In Nord-Norwegen, wenn die Sami ihren eigenen Nationalfeiertag feiern, ist es komplett anders. Alle, die stolz darauf sind Sami zu sein, ziehen sich an „in Kofte“ (ausgesprochen wie: Kufte), also in der samischen Tracht. An vielen Häusern sieht man viele Samiflaggen hängen und zum Mittagessen gibt es auf traditionelle Weise zubereitetes Rentierfleisch oder Fisch.

Allerdings war es nicht immer so, dass man überall zeigen konnte, dass man samisch ist. Vor gar nicht so vielen Jahren noch wurden die Sami sehr häufig von den anderen Norwegern ausgegrenzt, und wenn man mit einer Kofte am falschen Orten entlangging, konnte es passieren, dass Leute anfingen, einen zu beschimpfen oder sogar zu bespucken.

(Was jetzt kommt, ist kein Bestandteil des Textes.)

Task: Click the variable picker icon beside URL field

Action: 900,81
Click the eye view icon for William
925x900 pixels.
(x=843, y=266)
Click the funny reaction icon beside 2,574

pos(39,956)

Heutzutage hat sich das sehr gebessert. Der Tag der Sami ist vom norwegischen Staat anerkannt, und sogar der König hat sich für alles, was das samische Volk erfahren musste, entschuldigt. Aber trotzdem spüre ich noch, wie einige Leute missgünstige Blicke werfen, wenn jemand in der Nähe ist und joikt, das ist eine besondere Art zu singen, wie die Sami es schon seit vielen Generationen machen.

Aber heute ist das allen Sami egal, denn es wird zum hundertsten Mal der Samische Tag gefeiert.